**Dataset entries:**
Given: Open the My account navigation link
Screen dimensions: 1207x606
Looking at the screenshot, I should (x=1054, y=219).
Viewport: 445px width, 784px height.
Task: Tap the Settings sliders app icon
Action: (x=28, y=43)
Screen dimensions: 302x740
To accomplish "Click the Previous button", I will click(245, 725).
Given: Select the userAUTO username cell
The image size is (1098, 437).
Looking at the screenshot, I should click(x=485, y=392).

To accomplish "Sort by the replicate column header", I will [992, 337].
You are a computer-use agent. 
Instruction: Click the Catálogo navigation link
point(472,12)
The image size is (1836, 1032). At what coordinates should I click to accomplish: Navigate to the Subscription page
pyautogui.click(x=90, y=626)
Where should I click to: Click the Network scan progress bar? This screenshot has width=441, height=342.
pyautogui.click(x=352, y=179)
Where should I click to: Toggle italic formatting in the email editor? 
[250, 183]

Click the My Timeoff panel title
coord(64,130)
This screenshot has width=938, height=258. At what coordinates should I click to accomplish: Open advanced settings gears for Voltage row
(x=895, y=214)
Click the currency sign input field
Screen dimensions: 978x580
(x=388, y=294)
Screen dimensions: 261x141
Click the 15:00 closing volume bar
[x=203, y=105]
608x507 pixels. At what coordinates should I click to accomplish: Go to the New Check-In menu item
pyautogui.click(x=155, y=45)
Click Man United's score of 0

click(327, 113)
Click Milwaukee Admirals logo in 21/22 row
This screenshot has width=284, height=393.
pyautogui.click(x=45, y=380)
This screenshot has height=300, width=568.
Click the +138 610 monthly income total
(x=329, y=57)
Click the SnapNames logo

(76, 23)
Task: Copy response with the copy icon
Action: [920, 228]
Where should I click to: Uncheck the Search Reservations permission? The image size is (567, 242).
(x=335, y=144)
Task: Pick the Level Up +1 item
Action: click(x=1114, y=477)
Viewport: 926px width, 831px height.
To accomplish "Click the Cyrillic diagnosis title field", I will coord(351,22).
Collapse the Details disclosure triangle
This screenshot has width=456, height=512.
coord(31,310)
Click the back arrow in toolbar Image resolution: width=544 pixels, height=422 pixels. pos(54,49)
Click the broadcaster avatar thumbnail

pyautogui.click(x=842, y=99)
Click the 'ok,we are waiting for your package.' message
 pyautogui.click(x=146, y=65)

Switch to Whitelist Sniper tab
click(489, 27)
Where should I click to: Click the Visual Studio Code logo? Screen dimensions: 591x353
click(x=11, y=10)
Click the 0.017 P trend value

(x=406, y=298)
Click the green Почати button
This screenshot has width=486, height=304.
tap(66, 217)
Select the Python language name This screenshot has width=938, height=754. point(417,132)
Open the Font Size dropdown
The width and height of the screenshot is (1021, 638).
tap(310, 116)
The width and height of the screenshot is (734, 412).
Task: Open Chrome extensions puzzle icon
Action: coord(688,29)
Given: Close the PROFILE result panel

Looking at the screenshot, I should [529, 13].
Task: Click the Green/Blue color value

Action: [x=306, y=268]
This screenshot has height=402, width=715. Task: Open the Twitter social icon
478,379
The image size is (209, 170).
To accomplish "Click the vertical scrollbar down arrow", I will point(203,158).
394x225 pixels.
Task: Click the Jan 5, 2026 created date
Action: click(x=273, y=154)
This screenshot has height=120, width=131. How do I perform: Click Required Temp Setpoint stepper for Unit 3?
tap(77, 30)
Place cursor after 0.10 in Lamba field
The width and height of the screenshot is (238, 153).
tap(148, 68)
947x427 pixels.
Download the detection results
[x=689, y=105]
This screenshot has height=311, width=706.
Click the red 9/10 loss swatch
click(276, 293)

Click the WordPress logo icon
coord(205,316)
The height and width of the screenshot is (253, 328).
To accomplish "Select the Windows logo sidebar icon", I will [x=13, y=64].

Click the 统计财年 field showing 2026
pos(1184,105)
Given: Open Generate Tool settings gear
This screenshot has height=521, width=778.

**Task statement:** Lines to set down from above: the line with "You are a computer-use agent.", the line with "Click the green Почати button", and every line between, each exactly as written.

**Exercise response:**
You are a computer-use agent. 
Instruction: Click the Catálogo navigation link
point(472,12)
The image size is (1836, 1032). At what coordinates should I click to accomplish: Navigate to the Subscription page
pyautogui.click(x=90, y=626)
Where should I click to: Click the Network scan progress bar? This screenshot has width=441, height=342.
pyautogui.click(x=352, y=179)
Where should I click to: Toggle italic formatting in the email editor? 
[250, 183]

Click the My Timeoff panel title
coord(64,130)
This screenshot has width=938, height=258. At what coordinates should I click to accomplish: Open advanced settings gears for Voltage row
(x=895, y=214)
Click the currency sign input field
Screen dimensions: 978x580
(x=388, y=294)
Screen dimensions: 261x141
Click the 15:00 closing volume bar
[x=203, y=105]
608x507 pixels. At what coordinates should I click to accomplish: Go to the New Check-In menu item
pyautogui.click(x=155, y=45)
Click Man United's score of 0

click(327, 113)
Click Milwaukee Admirals logo in 21/22 row
This screenshot has width=284, height=393.
pyautogui.click(x=45, y=380)
This screenshot has height=300, width=568.
Click the +138 610 monthly income total
(x=329, y=57)
Click the SnapNames logo

(76, 23)
Task: Copy response with the copy icon
Action: [920, 228]
Where should I click to: Uncheck the Search Reservations permission? The image size is (567, 242).
(x=335, y=144)
Task: Pick the Level Up +1 item
Action: click(x=1114, y=477)
Viewport: 926px width, 831px height.
To accomplish "Click the Cyrillic diagnosis title field", I will coord(351,22).
Collapse the Details disclosure triangle
This screenshot has width=456, height=512.
coord(31,310)
Click the back arrow in toolbar Image resolution: width=544 pixels, height=422 pixels. pos(54,49)
Click the broadcaster avatar thumbnail

pyautogui.click(x=842, y=99)
Click the 'ok,we are waiting for your package.' message
 pyautogui.click(x=146, y=65)

Switch to Whitelist Sniper tab
click(489, 27)
Where should I click to: Click the Visual Studio Code logo? Screen dimensions: 591x353
click(x=11, y=10)
Click the 0.017 P trend value

(x=406, y=298)
Click the green Почати button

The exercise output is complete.